« Je la ghoste encore ? »

J’avoue avoir bien ri en lisant le courriel envoyé par erreur à une journaliste de La Presse Canadienne par le cabinet de la ministre responsable de l’Habitation, France-Élaine Duranceau1.

Comme tout journaliste, il m’est déjà arrivé de me faire « ghoster » par des attachés de presse politiques qui me trouvent fatigante. Mais jamais encore ne m’a-t-on avisée par écrit que cette fantomisation était parfaitement intentionnelle ou que l’on songeait à m’envoyer « la réponse générale qui répond pas ».

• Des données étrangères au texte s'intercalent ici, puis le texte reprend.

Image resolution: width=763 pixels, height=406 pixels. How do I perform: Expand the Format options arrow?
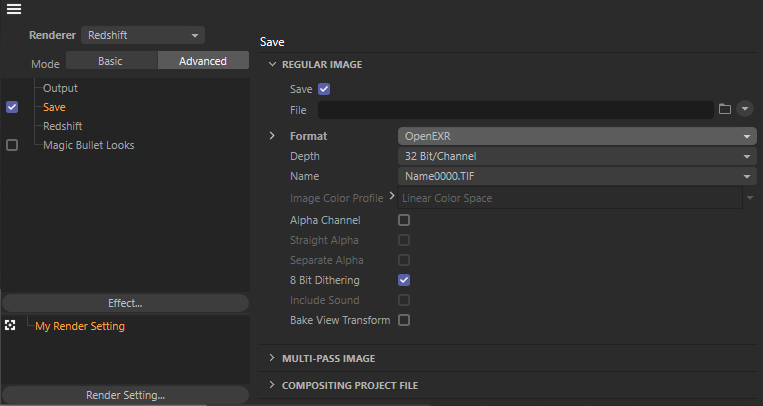272,135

J’avoue avoir ri, mais en fait, ce n’est pas drôle du tout. Car dans un monde où les journalistes sont plus que jamais en désavantage numérique par rapport aux relationnistes, cette anecdote est révélatrice d’un phénomène de plus en plus inquiétant pour qui a à cœur le droit du public à l’information.

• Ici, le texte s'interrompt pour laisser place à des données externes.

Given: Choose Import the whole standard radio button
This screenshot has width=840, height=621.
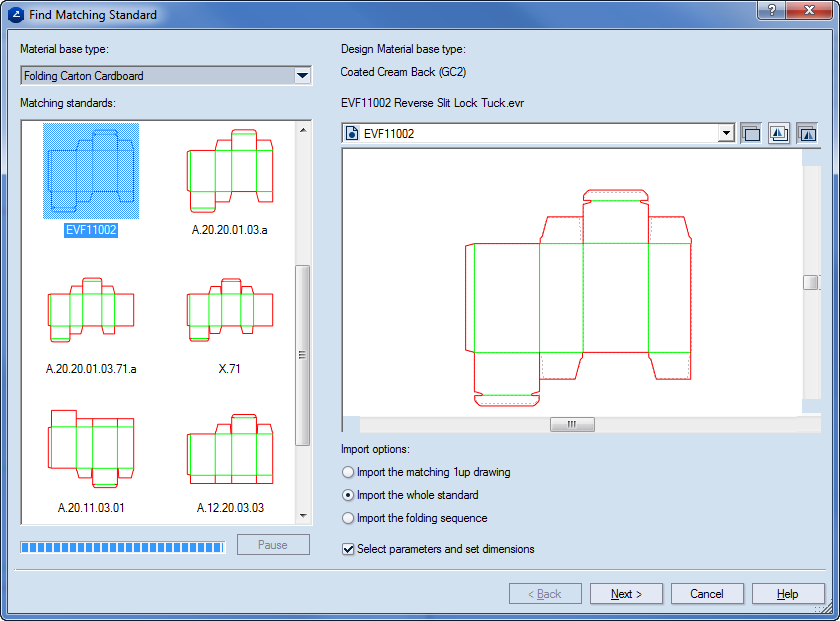Looking at the screenshot, I should click(348, 495).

Ce courriel envoyé au mauvais destinataire aura eu le mérite de mettre en lumière deux stratégies de relations publiques employées pour éluder les questions embarrassantes des journalistes. D’abord, le « ghosting », dérivé du verbe anglais « to ghost », qui consiste ici à parler soudainement comme un fantôme, c’est-à-dire à ne plus parler du tout à votre interlocuteur comme s’il s’était subitement transformé en être fantomatique à qui il est inutile de répondre. S’il est vrai que certains silences valent mille mots, on peut y lire ici une forme de réponse déguisée en fantôme, au mépris des règles de transparence qui doivent guider tout État démocratique.

Le but ? Espérer que le journaliste, qui le plus souvent compose avec des délais serrés, lâche prise et passe à un autre appel.

La deuxième stratégie qui consiste à répondre pour ne rien dire est plus courante. C’est une sorte de fantôme déguisé en réponse. Autrefois, on parlait de « cassette ». Aujourd’hui, ça prend très souvent la forme d’un copié-collé dans un courriel qui contient beaucoup de phrases creuses et très peu d’information pertinente.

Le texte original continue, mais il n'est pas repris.